◆ **WHAT YOU SHOULD DO**:
For the entries below, repeat exactly each line starting with the one that contains "Task: Click the Alarm Frame Count field" and going on through the one that contains "This screenshot has width=640, height=527.", and no others.

§

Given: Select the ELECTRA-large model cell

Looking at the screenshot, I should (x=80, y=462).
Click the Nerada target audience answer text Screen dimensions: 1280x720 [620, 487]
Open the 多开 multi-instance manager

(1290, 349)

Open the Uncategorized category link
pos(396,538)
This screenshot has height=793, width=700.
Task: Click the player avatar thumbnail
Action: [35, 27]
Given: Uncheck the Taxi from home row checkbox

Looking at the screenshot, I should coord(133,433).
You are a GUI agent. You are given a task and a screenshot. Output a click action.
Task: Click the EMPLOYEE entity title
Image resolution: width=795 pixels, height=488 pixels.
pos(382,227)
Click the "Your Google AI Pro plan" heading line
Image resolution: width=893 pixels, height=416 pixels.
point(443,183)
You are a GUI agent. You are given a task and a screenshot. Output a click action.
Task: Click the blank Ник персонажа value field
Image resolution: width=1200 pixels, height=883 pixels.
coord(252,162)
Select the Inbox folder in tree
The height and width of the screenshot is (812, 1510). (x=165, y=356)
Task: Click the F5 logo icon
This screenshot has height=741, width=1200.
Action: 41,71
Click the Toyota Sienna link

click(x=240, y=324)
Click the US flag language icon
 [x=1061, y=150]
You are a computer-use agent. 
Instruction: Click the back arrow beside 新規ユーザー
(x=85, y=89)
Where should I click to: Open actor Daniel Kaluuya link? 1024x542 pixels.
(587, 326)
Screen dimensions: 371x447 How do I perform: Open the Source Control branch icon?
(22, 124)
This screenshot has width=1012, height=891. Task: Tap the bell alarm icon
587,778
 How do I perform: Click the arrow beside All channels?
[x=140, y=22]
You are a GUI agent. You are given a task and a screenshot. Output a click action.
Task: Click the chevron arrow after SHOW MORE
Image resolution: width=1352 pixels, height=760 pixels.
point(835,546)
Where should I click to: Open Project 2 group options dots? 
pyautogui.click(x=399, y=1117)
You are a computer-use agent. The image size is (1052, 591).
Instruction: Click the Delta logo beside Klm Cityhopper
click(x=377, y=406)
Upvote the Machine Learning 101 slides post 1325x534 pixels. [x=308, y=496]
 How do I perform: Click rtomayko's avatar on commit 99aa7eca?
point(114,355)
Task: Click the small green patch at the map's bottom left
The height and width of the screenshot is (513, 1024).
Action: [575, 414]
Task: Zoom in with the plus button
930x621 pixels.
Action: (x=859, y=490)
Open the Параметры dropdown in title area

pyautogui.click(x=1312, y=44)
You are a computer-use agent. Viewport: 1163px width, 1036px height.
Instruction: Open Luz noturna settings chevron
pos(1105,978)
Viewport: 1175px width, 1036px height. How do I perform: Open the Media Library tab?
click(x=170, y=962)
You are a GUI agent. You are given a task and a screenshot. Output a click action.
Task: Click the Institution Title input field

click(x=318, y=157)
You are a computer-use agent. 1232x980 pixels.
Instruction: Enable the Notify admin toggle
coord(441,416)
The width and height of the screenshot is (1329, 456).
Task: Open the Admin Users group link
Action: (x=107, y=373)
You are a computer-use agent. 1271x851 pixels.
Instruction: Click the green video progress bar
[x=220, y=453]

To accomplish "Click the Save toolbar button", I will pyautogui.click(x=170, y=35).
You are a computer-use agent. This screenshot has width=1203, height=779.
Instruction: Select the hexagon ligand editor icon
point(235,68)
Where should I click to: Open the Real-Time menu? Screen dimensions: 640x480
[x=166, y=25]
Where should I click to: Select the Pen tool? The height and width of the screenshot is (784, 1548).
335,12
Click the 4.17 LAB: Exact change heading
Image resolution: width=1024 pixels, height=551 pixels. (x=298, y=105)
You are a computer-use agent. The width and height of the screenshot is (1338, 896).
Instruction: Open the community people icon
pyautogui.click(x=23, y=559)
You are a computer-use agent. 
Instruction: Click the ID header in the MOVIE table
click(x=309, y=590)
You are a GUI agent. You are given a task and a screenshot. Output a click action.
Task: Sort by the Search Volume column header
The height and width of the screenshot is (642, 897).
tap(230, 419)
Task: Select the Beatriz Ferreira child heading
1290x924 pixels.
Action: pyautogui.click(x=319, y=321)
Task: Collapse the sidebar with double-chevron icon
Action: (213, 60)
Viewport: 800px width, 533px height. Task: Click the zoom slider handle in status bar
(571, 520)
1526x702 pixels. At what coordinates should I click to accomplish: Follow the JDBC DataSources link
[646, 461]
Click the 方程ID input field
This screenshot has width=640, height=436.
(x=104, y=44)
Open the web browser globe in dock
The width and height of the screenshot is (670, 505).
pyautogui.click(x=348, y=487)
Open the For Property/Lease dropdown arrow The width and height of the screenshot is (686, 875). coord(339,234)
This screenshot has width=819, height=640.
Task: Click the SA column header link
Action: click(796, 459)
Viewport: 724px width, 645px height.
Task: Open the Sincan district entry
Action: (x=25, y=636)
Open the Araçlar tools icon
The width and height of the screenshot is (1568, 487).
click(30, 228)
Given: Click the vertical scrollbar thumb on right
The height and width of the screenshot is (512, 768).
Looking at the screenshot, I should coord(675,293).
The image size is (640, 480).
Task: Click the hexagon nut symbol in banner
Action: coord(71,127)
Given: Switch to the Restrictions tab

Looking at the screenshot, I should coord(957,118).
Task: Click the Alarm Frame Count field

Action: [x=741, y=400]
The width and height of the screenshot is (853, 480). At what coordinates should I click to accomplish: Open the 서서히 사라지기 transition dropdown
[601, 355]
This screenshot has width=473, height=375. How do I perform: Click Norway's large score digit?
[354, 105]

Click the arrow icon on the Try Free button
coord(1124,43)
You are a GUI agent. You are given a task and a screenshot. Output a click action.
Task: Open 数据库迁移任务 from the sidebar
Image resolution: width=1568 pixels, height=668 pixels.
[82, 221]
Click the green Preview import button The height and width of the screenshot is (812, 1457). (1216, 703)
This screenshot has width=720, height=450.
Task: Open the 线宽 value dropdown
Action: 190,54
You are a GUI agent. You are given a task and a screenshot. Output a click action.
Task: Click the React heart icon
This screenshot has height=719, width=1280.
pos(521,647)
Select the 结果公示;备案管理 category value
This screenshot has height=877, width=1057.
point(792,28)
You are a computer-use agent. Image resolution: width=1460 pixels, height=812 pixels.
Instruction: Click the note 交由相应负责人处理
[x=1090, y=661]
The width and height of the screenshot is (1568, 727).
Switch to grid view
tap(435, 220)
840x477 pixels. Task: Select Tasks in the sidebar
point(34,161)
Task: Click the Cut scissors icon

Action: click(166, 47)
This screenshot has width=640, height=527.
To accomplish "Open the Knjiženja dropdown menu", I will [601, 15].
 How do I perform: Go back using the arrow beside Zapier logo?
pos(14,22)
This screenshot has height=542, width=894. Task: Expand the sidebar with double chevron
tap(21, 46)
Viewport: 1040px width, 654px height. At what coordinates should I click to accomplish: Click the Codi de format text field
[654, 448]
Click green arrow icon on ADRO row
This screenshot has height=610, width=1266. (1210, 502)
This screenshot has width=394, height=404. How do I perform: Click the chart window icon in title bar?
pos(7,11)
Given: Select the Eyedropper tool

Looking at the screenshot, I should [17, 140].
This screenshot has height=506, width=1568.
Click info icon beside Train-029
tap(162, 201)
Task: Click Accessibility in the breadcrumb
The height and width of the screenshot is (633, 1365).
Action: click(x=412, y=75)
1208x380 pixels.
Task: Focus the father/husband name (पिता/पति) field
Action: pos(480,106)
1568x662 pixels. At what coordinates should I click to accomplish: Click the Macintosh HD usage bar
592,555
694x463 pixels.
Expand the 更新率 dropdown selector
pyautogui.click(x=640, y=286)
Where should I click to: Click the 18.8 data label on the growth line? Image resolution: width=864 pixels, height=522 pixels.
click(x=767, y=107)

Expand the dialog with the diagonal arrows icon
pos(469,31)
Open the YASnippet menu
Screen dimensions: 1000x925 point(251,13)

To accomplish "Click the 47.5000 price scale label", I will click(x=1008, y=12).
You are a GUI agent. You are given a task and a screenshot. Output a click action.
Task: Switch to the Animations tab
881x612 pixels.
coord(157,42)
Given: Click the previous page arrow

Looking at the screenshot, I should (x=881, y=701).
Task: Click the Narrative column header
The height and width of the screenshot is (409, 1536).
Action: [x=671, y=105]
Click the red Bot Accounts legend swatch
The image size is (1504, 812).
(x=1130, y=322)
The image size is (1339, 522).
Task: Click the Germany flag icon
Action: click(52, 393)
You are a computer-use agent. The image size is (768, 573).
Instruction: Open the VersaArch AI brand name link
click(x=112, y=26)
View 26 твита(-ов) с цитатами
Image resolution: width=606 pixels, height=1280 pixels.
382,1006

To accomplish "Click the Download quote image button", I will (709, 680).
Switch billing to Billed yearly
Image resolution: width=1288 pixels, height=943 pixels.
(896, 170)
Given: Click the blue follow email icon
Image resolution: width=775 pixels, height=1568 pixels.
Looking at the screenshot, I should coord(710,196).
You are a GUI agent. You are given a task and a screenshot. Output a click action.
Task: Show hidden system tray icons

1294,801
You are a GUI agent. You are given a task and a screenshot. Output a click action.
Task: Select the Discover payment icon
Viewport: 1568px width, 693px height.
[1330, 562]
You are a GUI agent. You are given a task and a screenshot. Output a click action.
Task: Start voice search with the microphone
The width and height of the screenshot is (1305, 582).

§

◆ **TASK RESULT**:
Task: Click the Alarm Frame Count field

Action: [x=741, y=400]
The width and height of the screenshot is (853, 480). At what coordinates should I click to accomplish: Open the 서서히 사라지기 transition dropdown
[601, 355]
This screenshot has width=473, height=375. How do I perform: Click Norway's large score digit?
[354, 105]

Click the arrow icon on the Try Free button
coord(1124,43)
You are a GUI agent. You are given a task and a screenshot. Output a click action.
Task: Open 数据库迁移任务 from the sidebar
Image resolution: width=1568 pixels, height=668 pixels.
[82, 221]
Click the green Preview import button The height and width of the screenshot is (812, 1457). (1216, 703)
This screenshot has width=720, height=450.
Task: Open the 线宽 value dropdown
Action: 190,54
You are a GUI agent. You are given a task and a screenshot. Output a click action.
Task: Click the React heart icon
This screenshot has height=719, width=1280.
pos(521,647)
Select the 结果公示;备案管理 category value
This screenshot has height=877, width=1057.
point(792,28)
You are a computer-use agent. Image resolution: width=1460 pixels, height=812 pixels.
Instruction: Click the note 交由相应负责人处理
[x=1090, y=661]
The width and height of the screenshot is (1568, 727).
Switch to grid view
tap(435, 220)
840x477 pixels. Task: Select Tasks in the sidebar
point(34,161)
Task: Click the Cut scissors icon

Action: click(166, 47)
This screenshot has width=640, height=527.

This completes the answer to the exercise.